— start of Entries —

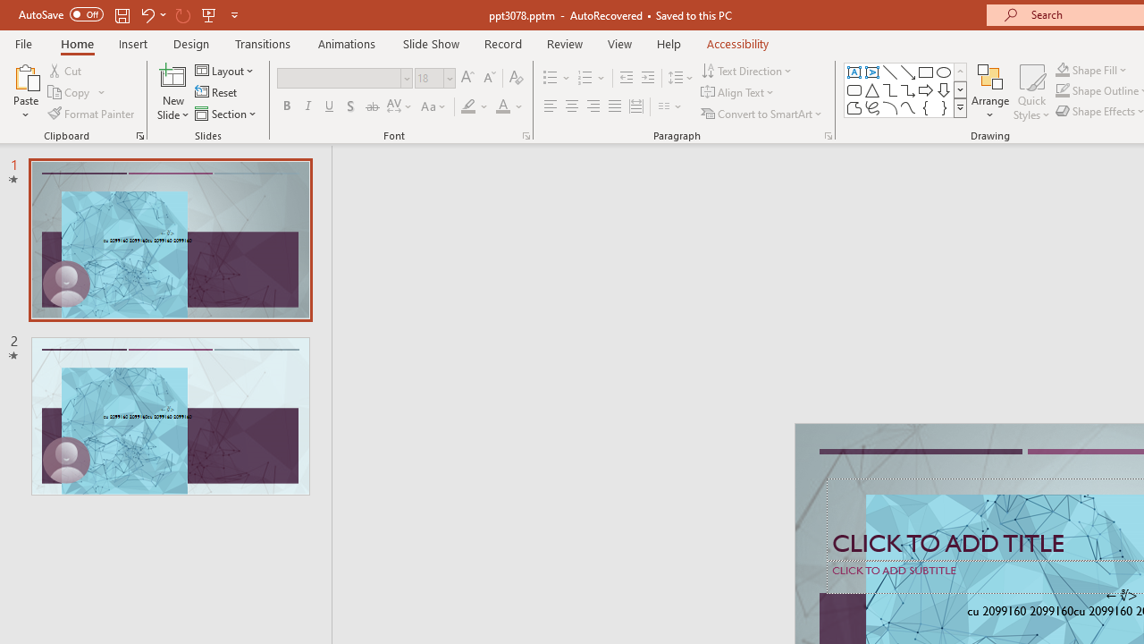 Image resolution: width=1144 pixels, height=644 pixels. I want to click on 'Shape Outline Green, Accent 1', so click(1063, 90).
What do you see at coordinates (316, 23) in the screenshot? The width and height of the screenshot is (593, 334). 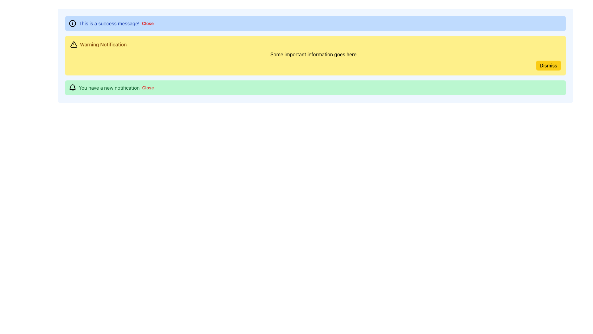 I see `the notification panel that displays 'This is a success message!' with a light blue background and a dismiss option` at bounding box center [316, 23].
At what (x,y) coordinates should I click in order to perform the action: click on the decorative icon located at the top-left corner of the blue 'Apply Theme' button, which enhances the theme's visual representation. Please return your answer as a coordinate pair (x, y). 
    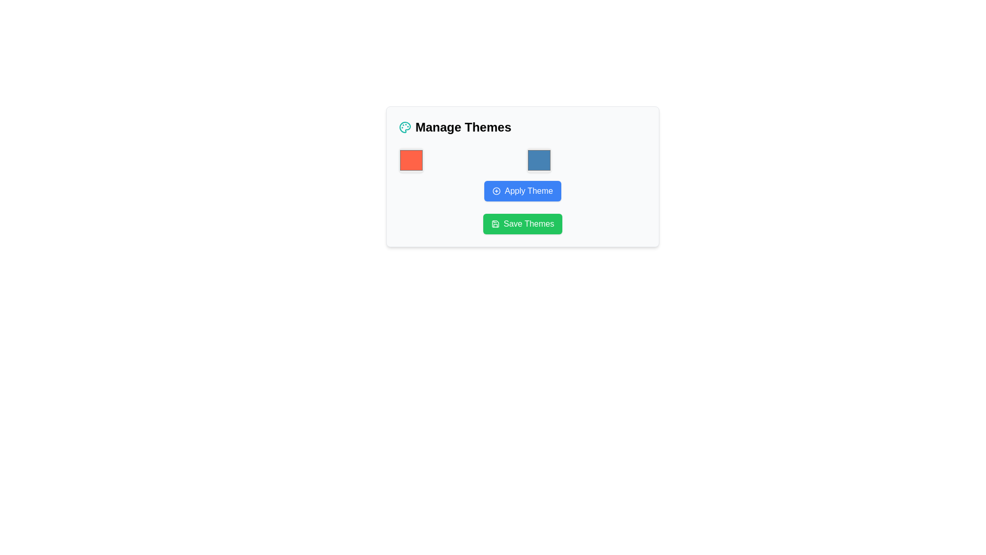
    Looking at the image, I should click on (496, 190).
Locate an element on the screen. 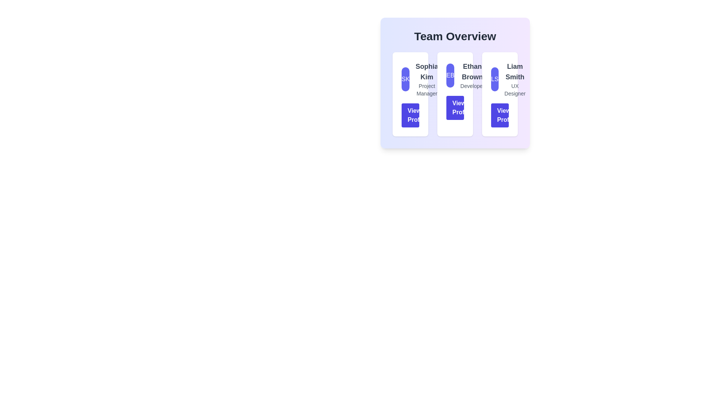 The image size is (722, 406). the Avatar with bold text 'SK' in white, located within the 'Team Overview' section and positioned to the left of the card for 'Sophia Kim' is located at coordinates (405, 79).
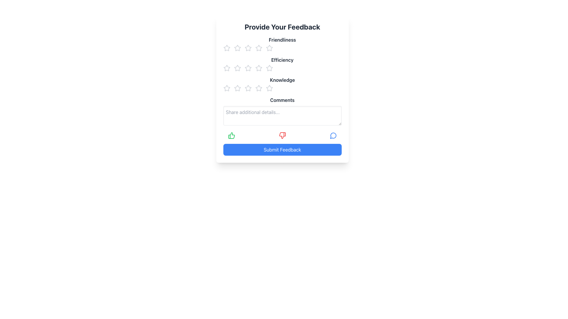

— end of Entries —

### Required task:
Begin at the line that has "At what (x,y)" and stop after the line that has "Looking at the", then format those lines of the records as a JSON list of strings, one string per line. Leave out blank lines and the pictures.

### Full response:
[
  "At what (x,y) coordinates should I click in order to perform the action: click on the decorative icon located at the top-left corner of the blue 'Apply Theme' button, which enhances the theme's visual representation. Please return your answer as a coordinate pair (x, y). ",
  "    Looking at the image, I should click on (496, 190)."
]